If postmodernism erased nature as a concept, the Anthropocene erased it as a material reality - or at least, made it unrecognizable.
What remains? Perhaps a world without man, but not in the way Heidegger or Derrida imagined it as a philosophical problem, nor in the way posthumanism celebrates it.
A world without man might be the only chance for nature to revive itself - but the paradox is, if nature recovers, will there still be a nature in the way we understand it?
Who will name it? Who will witness it?

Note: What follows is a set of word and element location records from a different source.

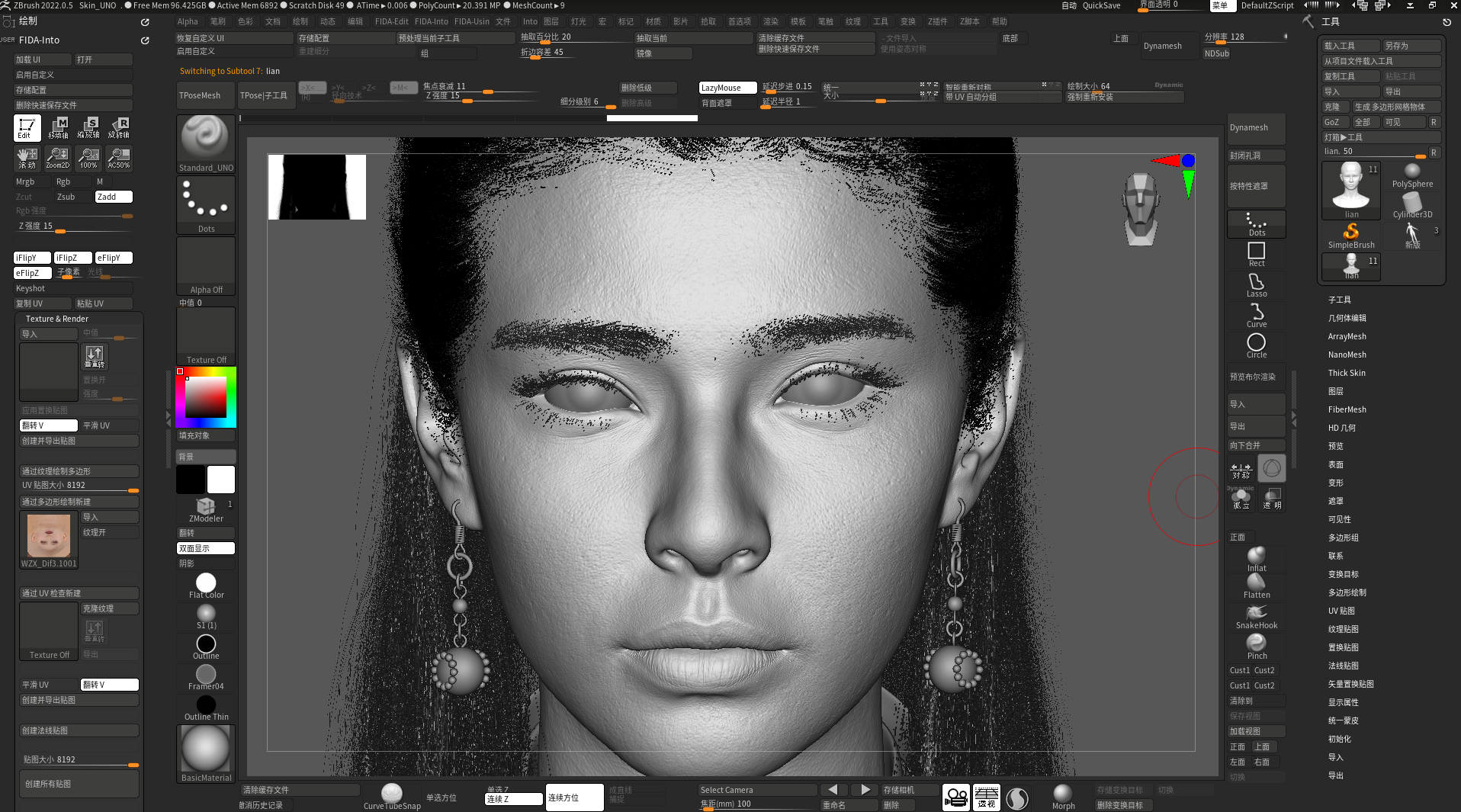Open the Alpha menu

[188, 21]
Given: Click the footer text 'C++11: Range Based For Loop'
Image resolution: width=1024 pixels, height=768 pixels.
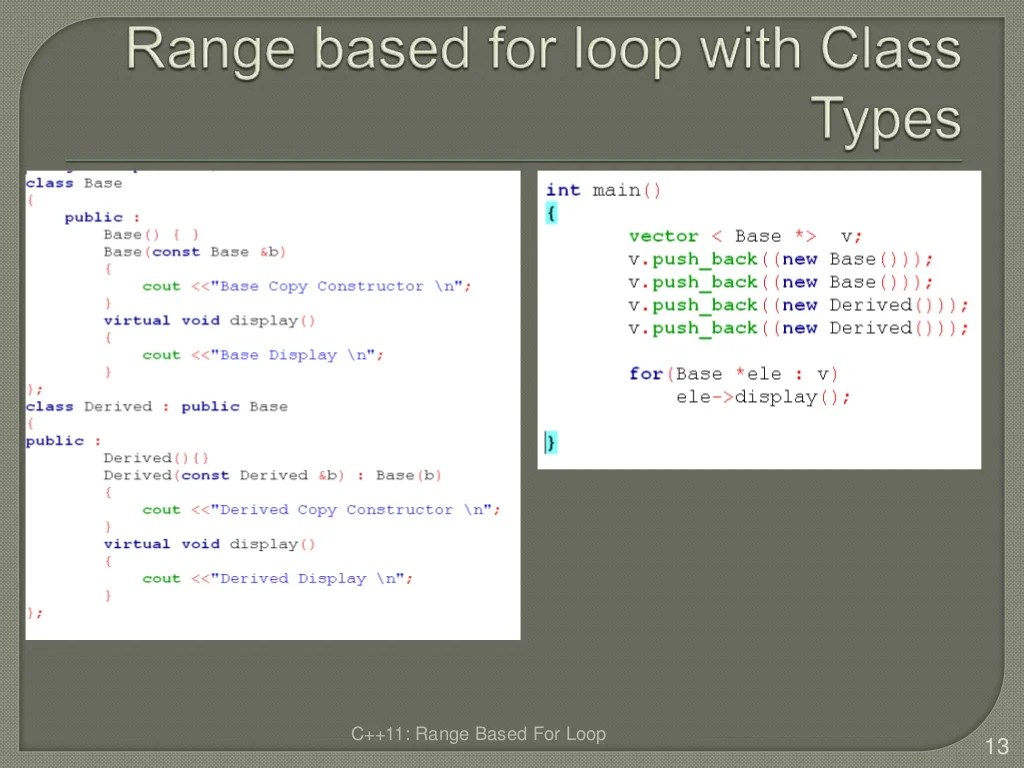Looking at the screenshot, I should 478,734.
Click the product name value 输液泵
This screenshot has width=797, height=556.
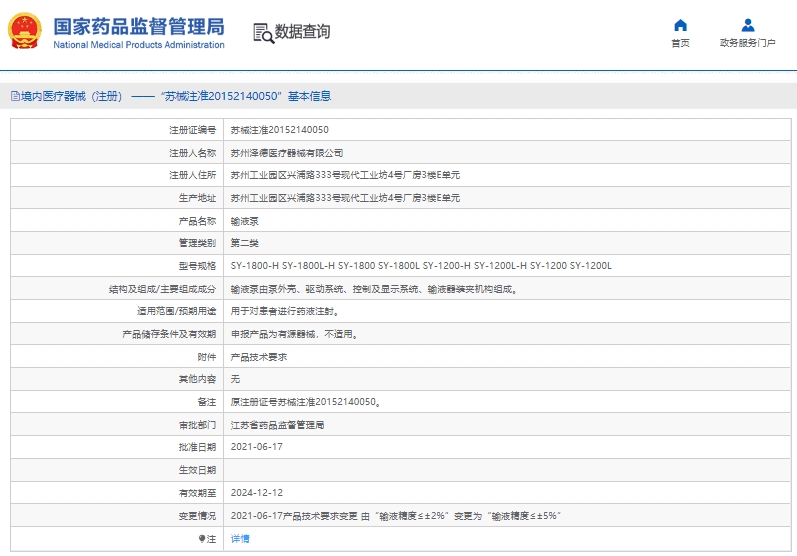click(x=245, y=221)
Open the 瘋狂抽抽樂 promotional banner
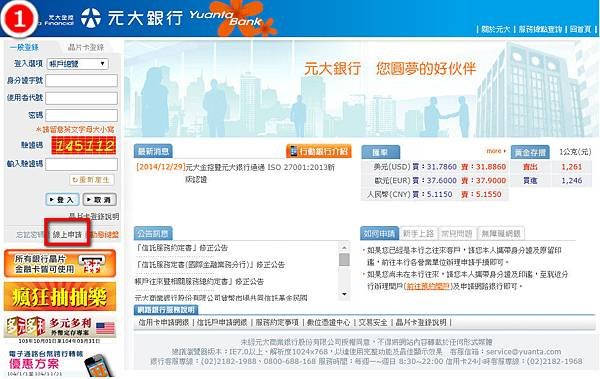The width and height of the screenshot is (600, 379). click(x=60, y=297)
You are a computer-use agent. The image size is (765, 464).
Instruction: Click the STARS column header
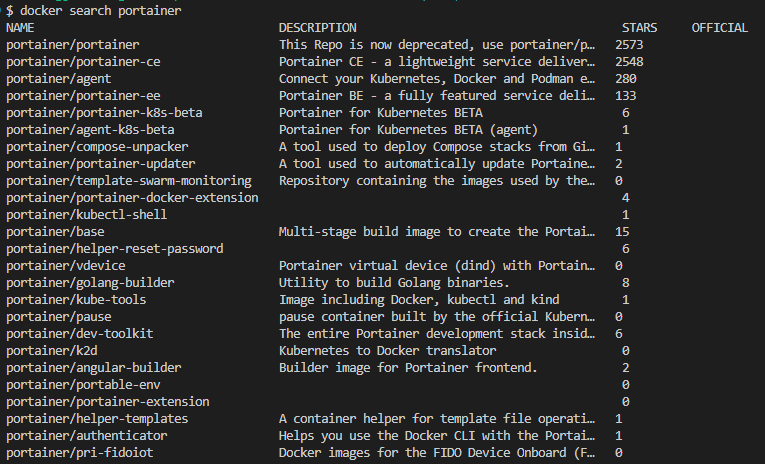[x=639, y=28]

Or, more radically - does it need to be named at all?
2. Can Radical Passivity Undo the Damage?
The philosophical decision created the Anthropocene - it was an era of relentless action, relentless structuring.
Now, perhaps the only way forward is not forward at all - but rather, a suspension, a letting-go, a Gelassenheit that allows nature to be without imposing meaning upon it.
But the terrifying thought is: Is it too late?
Can a non-interventionist stance undo centuries of techno-scientific violence?
Or is letting-be simply the last gesture of a species that has already sealed its fate?
3. If There Is Still Nature Left
If there is still a seed of nature left, perhaps it can grow again - but only if we stop touching it.
This is not the romantic Daoist return to nature - because there may no longer be a nature to return to.
It is something more radical: letting go even of the idea that we are needed for nature to exist.
This is where non-philosophy and Gelassenheit meet:
Not as an active project, not as an attempt to fix the world.
But as a suspension of the very structure that led to this crisis.
4. The Ultimate Thought: Nature Beyond Thought
If postmodernism began when nature disappeared, then perhaps a post-Anthropocene begins when nature no longer needs us to acknowledge its return.
Not as a resource, not as a concept, not even as a nostalgic memory.
Simply as what it always was - indifferent to thought, indifferent to us.
And maybe this is the hardest lesson for philosophy, for humanity itself:
That in the end, the world does not need us to think it, to name it, to structure it.
That maybe, nature’s revival is only possible when we are no longer here to witness it.